ガンガンガン、と強く扉を叩くと、足音がしてドアが開いた。


「うお、お前か。びっくりした」


驚いた様子のクノさんが出てきた。


「クノさん……うぅ……、ひっく」


さっき家族に向けて感情を爆発させた反動か、クノさんを見た瞬間、涙があふれてきた。


「ちょ何? ま、入れよ」


腕を引かれ、彼の家に入る。


部屋の中には、ギターやパソコン、そして積まれた段ボール。

叔父さんのCD棚は、ところどころ抜けている部分が目立っている。


ここから出ていく準備は着々と進んでいるらしい。


「私……っ、もうダメです、っく……限界です!」


嗚咽がひどくて、上手く言葉を発せられない。

クノさんは呆れた顔になりながらも、「どーした」と優しい声を発した。


「クノさん、私も東京に連れてってください!」


私の大声が、物が減り広くなったその部屋に響き渡った。


その残響音が消えた頃。

はぁ、とため息が聞こえ、冷たい声が降ってきた。


「連れてってって……お前、学校はどーすんの?」

「辞めます!」

「家は?」

「出ます! めちゃくちゃバイトしますんで、ここから脱出させてください!」


息切れをしながら、そう伝えると、クノさんはうねった髪の毛をもしゃもしゃいじり出した。


「あのさ、自分が言ってること分かってる?」


いくら伝えても、受け入れてもらえない。

悔しい。どうして?


「なんでですか? 私じゃダメですか? やっぱり私のベースじゃ満足できないんですか?」


ベース、という言葉を発し、さらに涙が出た。

だって、2年間触り続けたあのベースは……。


「やっぱ無理です! ベースが、もうないんです! 母が勝手に売っちゃって。

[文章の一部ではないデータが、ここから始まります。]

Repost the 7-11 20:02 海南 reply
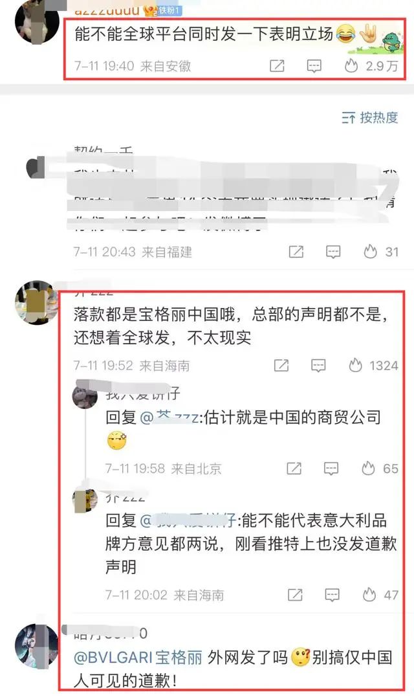click(295, 595)
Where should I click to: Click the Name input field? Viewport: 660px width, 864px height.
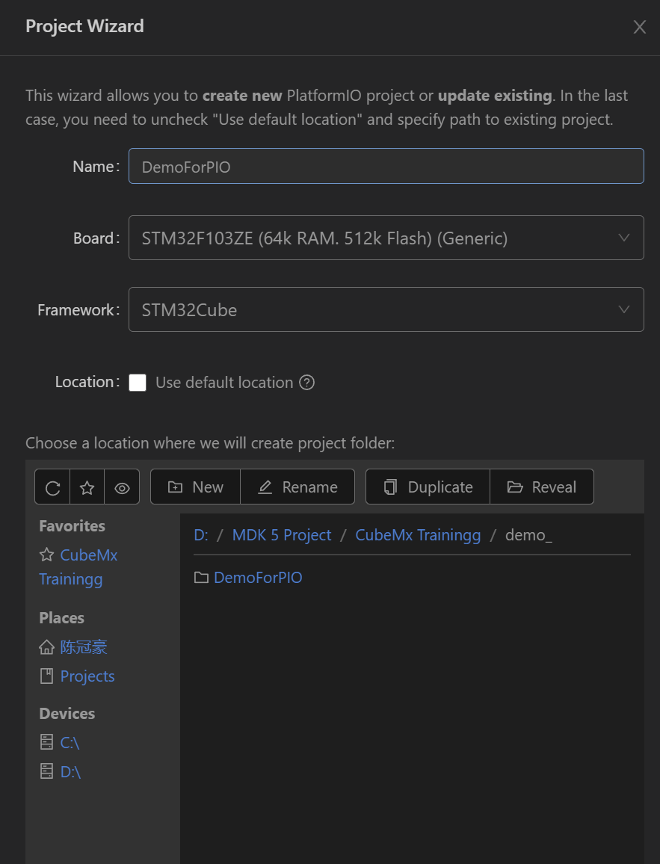(386, 167)
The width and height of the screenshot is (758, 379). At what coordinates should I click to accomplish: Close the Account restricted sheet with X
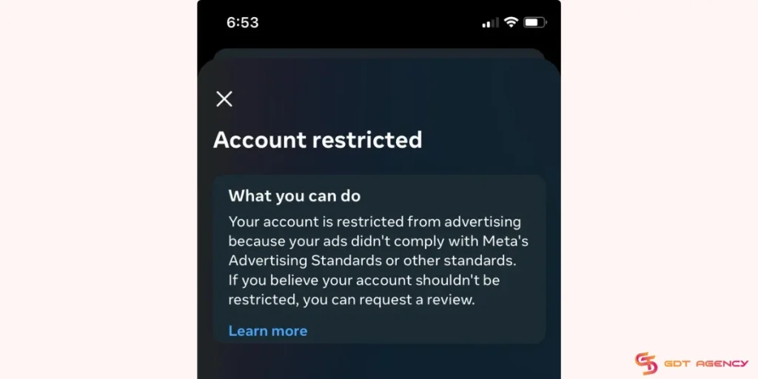pos(224,98)
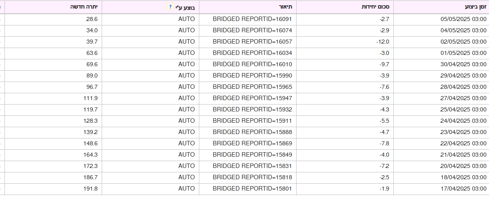
Task: Click the balance cell showing 111.9
Action: pyautogui.click(x=53, y=98)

バンド辞めたんでしょ? って言われて、部屋に行ったらもうなくて」


きっと鼻は赤くて、目もぱんぱんに腫れているはず。

こんな姿見られたくないけれど、必死に彼の目を見て訴えた。


支離滅裂な言葉を吐く私。

対するクノさんは至って冷静。表情を変えずに「あー、そういうことね」とつぶやく。